(Pixel coordinate grounding data)
■ ■ ■ ■ ■ ■ ■

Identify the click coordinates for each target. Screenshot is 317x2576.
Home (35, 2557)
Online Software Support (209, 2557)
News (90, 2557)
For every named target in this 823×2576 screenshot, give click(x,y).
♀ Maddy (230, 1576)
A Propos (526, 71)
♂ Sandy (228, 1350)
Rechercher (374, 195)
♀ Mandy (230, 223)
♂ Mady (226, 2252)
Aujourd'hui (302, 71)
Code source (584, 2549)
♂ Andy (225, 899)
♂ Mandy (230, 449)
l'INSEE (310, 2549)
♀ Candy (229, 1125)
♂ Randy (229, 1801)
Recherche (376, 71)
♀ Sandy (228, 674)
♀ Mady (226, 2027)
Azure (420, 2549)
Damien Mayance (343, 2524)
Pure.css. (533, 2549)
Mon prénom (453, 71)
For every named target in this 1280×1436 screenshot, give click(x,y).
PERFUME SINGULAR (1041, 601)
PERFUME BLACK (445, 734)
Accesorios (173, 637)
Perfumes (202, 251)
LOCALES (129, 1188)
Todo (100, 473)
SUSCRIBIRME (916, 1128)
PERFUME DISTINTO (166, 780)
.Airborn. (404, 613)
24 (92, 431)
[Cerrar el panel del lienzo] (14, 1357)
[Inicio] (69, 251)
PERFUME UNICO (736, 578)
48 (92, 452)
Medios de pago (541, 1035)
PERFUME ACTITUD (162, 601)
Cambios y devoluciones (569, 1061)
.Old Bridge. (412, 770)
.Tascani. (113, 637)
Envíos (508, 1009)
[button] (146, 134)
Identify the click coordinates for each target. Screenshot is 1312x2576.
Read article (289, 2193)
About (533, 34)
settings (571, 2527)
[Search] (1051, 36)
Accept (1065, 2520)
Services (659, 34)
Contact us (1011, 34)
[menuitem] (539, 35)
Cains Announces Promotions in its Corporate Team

■ ■ ■ ■ ■ ■ ■

# [What is being asked]
Search the records for the word "give" and return every line that holds it.

# [Your response]
For every named target in this 823×2576 screenshot, give click(x,y).
For every named target in this 1280×1436 screenshot, give click(x,y).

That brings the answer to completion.